* **RECORDS SUPPLIED**:
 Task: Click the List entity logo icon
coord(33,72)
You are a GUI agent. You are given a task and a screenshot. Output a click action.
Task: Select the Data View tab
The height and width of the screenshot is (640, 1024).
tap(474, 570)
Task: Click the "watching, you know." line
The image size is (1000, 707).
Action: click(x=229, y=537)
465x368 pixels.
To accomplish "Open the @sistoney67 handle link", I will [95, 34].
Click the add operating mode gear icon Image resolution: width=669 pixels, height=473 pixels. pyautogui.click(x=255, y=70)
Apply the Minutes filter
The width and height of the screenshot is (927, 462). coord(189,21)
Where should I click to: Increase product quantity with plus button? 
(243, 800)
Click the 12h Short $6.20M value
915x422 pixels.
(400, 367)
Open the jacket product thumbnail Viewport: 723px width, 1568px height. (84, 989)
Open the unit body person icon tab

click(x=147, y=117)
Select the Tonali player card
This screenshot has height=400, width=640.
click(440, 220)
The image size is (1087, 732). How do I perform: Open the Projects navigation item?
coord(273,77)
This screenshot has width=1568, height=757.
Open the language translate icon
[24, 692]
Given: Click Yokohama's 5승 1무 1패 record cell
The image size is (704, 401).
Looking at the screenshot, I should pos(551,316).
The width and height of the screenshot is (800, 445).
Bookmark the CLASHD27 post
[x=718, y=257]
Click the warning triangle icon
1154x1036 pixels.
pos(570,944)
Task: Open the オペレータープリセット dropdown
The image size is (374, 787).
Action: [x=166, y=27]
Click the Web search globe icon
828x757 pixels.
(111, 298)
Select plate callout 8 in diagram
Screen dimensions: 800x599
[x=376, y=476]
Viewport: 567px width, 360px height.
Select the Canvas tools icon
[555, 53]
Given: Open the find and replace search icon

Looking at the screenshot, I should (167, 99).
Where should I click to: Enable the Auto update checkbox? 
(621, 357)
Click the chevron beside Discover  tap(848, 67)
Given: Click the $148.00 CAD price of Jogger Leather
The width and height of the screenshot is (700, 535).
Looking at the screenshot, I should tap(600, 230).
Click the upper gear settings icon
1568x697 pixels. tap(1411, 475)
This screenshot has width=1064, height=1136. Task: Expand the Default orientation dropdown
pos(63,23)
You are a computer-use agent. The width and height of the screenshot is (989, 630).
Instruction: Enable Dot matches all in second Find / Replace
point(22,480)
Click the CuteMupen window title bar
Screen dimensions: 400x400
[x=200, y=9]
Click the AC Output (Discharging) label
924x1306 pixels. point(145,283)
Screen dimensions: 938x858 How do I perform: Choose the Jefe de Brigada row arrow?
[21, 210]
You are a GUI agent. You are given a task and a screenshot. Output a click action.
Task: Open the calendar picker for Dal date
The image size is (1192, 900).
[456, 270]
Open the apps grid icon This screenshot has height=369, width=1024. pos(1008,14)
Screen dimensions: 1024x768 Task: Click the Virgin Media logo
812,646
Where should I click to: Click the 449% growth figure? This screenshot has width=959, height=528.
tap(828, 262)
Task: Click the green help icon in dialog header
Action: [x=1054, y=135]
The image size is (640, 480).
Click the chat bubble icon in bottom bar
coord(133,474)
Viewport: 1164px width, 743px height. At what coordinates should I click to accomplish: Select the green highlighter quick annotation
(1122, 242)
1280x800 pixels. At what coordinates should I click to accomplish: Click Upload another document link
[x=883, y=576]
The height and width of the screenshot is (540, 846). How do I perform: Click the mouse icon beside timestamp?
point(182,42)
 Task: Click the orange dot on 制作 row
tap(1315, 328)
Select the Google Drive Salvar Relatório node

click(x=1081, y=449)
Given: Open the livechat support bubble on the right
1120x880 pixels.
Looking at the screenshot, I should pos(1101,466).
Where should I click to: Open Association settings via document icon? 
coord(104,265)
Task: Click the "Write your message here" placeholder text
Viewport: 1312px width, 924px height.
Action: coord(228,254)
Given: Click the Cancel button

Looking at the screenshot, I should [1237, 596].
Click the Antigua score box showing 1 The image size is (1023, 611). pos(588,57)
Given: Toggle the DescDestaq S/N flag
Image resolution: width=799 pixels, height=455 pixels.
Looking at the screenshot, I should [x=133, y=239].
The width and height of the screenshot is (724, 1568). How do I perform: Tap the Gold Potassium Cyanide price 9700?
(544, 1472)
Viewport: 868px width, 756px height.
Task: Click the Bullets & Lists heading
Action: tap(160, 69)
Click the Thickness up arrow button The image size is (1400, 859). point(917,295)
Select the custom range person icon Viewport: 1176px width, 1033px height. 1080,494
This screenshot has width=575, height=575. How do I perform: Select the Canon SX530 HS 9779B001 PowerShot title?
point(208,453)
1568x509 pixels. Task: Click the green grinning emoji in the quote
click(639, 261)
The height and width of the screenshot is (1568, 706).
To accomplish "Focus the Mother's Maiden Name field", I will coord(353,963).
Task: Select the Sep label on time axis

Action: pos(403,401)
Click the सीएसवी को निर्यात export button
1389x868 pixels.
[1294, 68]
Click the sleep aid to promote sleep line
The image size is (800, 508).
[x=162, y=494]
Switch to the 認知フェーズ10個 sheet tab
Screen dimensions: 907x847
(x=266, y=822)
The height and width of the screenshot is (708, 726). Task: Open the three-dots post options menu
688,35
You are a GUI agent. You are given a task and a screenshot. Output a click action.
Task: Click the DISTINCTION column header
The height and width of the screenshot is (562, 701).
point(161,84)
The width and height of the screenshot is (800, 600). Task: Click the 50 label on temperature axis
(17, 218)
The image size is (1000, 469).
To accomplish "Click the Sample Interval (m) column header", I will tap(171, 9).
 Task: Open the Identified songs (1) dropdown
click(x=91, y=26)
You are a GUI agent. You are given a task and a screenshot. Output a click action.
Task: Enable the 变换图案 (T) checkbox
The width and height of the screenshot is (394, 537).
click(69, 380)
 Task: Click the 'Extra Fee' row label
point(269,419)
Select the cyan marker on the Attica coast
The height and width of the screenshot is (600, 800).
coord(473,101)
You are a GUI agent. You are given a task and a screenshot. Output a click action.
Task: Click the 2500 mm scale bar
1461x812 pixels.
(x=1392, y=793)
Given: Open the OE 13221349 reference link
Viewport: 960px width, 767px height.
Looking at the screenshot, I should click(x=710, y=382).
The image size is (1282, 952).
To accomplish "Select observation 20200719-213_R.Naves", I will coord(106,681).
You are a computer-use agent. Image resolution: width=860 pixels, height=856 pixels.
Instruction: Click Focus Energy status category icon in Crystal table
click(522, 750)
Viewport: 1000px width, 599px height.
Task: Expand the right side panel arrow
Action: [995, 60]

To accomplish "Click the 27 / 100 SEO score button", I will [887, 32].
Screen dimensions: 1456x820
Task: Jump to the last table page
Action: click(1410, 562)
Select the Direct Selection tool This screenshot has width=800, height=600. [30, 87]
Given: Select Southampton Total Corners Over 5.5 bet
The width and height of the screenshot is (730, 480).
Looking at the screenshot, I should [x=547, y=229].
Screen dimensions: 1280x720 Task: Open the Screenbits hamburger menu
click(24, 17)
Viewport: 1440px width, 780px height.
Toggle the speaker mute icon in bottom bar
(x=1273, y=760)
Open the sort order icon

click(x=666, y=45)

* **WHAT IS EXPECTED**: Look through the entries above. Extract each line with the word "computer".

* **SOLUTION TO THIS EXERCISE**:
You are a computer-use agent. The width and height of the screenshot is (989, 630).
You are a computer-use agent. Image resolution: width=860 pixels, height=856 pixels.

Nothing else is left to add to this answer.